What this means is that India needs to create jobs and that too at a very rapid rate for the huge number of people that is entering the workforce every year. And that does not seem to be happening. As the latest Economic Survey points out: “The power of growth to lift all boats will depend critically on its employment creation potential. The data on longer-term employment trends are difficult to interpret because of the bewildering multiplicity of data sources, methodology and coverage. One tentative conclusion is that there has probably been a decline in long run employment growth in the 2000s relative to the 1990s and probably also a decline in the employment elasticity of growth: that is, a given amount of growth leads to fewer jobs created than in the past. Given the fact that labour force growth (roughly 2.2-2.3 percent) exceeds employment growth (roughly about 1½ percent), the challenge of creating opportunities will remain significant.”
If this trend continues in the years to come, the demographic dividend can easily turn into a demographic nightmare. And this remains the biggest risk to the India growth story.

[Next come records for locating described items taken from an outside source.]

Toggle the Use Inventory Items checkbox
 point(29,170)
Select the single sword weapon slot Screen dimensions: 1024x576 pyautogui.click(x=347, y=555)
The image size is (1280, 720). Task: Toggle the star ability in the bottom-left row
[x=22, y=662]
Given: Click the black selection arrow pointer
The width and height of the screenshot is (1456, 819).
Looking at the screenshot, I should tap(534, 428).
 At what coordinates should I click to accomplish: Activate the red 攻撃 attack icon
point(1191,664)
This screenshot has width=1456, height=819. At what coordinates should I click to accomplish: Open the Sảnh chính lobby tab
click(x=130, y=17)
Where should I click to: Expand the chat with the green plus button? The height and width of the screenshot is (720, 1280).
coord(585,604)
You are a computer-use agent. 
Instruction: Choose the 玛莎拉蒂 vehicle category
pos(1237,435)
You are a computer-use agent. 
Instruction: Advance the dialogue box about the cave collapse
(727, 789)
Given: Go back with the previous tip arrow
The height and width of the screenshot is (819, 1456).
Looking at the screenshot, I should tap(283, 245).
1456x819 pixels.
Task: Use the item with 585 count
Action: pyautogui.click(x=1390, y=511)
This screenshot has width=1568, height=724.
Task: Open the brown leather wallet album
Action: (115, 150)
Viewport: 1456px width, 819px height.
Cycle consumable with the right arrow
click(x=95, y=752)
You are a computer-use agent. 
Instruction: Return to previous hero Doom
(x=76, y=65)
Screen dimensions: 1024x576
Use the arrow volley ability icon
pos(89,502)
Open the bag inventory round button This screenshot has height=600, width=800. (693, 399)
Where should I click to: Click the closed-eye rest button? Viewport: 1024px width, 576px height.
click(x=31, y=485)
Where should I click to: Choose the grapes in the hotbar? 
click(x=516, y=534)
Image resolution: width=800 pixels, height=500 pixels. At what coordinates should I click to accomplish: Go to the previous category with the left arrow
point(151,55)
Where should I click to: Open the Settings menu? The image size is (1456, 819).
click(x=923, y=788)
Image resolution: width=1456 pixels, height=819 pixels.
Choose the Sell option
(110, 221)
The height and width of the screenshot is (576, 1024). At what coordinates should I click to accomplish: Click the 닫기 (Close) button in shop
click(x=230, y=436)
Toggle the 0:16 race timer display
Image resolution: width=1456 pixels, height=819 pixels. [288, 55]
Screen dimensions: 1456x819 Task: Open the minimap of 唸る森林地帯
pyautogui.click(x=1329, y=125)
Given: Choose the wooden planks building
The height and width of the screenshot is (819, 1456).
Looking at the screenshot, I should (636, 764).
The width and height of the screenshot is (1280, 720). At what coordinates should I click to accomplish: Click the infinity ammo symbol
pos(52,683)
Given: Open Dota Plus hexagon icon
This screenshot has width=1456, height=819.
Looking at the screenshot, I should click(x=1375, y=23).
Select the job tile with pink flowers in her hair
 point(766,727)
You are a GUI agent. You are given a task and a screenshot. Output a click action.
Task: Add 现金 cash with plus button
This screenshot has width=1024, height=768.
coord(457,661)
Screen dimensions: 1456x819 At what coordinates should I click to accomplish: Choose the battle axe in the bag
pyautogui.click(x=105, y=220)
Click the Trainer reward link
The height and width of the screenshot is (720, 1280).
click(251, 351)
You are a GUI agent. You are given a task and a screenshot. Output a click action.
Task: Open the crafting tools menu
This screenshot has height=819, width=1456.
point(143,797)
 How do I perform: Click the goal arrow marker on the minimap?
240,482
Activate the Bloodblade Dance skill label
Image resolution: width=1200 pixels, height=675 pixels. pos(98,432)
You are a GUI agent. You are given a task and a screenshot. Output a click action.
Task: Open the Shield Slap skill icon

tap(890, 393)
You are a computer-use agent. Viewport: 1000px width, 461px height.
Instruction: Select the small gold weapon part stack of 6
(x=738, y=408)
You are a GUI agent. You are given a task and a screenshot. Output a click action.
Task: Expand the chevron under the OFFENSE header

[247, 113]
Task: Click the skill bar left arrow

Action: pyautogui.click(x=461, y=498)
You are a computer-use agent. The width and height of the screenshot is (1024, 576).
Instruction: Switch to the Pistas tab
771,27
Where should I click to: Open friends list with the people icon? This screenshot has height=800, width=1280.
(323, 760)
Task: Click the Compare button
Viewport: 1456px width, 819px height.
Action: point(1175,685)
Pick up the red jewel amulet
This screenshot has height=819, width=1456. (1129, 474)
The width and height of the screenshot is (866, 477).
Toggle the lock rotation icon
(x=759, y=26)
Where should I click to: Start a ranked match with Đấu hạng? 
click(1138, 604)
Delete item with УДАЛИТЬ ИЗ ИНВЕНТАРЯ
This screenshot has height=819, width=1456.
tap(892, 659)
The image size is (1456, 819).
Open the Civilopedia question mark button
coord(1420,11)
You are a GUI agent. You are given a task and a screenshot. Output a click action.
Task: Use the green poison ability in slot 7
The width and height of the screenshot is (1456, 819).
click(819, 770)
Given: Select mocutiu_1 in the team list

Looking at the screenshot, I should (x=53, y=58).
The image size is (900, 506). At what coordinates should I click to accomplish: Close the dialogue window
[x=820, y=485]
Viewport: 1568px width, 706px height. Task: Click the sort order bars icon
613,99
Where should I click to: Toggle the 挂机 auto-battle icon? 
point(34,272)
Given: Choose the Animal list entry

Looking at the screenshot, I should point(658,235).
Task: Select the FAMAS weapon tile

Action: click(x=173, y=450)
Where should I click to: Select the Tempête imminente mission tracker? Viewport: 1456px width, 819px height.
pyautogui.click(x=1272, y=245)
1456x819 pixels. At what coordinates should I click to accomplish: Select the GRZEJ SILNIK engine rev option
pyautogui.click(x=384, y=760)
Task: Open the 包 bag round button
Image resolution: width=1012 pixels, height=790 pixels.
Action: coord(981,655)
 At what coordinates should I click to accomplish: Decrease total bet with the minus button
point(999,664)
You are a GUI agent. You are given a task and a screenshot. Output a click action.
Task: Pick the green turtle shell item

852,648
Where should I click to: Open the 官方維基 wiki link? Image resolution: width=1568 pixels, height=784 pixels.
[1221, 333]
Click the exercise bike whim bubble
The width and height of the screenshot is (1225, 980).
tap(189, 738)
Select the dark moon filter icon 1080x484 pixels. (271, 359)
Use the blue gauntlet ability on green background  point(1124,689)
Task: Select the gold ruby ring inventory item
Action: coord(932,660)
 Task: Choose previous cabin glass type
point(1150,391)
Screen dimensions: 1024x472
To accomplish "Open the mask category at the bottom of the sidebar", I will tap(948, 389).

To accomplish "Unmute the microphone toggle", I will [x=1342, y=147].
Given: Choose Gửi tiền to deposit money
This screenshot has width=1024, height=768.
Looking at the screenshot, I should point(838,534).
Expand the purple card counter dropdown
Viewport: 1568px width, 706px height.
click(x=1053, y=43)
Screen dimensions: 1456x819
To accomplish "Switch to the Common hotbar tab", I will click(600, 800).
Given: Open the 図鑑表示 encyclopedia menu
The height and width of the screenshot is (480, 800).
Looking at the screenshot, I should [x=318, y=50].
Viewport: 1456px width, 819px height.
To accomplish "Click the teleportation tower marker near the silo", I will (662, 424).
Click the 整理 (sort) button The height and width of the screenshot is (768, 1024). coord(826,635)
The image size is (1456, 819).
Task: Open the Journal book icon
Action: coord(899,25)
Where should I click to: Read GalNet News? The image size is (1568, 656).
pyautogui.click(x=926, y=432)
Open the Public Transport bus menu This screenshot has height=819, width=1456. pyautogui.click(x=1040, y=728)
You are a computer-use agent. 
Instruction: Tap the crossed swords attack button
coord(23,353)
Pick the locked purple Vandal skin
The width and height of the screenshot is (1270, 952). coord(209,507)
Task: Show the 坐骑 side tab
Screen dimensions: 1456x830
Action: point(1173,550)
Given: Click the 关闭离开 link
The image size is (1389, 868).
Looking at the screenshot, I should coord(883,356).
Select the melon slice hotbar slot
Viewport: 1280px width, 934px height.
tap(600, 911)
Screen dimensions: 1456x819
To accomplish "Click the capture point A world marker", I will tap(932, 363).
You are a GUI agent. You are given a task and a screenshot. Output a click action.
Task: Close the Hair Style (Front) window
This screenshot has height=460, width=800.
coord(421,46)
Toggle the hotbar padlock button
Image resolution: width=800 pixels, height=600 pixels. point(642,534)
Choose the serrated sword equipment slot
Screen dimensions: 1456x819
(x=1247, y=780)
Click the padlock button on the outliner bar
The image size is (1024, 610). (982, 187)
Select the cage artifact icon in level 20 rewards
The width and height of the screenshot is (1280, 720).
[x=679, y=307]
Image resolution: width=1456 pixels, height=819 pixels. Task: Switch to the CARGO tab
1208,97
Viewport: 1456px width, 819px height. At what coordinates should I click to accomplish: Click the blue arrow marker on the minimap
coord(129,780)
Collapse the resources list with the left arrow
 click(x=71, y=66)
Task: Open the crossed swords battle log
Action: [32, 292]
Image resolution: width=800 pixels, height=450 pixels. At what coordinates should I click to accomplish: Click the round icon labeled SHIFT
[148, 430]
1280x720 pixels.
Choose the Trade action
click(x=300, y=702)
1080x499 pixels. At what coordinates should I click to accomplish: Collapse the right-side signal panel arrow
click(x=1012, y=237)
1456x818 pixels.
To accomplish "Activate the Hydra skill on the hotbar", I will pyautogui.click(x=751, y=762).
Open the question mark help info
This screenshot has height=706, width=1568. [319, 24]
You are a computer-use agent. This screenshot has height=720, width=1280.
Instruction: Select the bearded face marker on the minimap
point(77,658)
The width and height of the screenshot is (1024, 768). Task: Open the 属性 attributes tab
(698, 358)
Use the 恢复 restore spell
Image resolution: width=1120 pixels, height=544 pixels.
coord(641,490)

Another impact of the demographic dividend is an increase in savings. As Sanyal writes: “When the demographic bulge raises the share of working-age adults in the population, the overall propensity to save rises sharply…The bottled up savings cause a sharp decrease in the domestic cost of capital and a sharp increase in the quantum of resources available to the financial system…In turn, this results in a lending boom, job creation and consequently even more savings.”
In the Indian case, the savings instead of going up, have been falling. In 2007-2008, the financial savings had stood at 11.7% of the gross domestic product (GDP). In 2014-2015, the number was at 7.5%, having stood at 7.2% in 2012-2013. There has been a dramatic fall in financial savings over the years. Further, even though the financial savings have improved over the last two years, the improvement has been at a very slow pace. This dramatic fall in financial savings has primarily been on account of high inflation that prevailed between 2007 and 2013.
In an Indian case given the semi-skilled nature of the workforce, the construction sector could have been a huge creator of jobs. But one reason that doesn’t seem to be happening is because the construction activity in the real estate sector has come to a standstill. This is primarily because real estate prices continue to remain high and hence, unaffordable to a large section of the population.
And all this has me worried. And it irritates me no end when fund managers say: “The India growth story is still intact.” It makes me wonder what they have been smoking.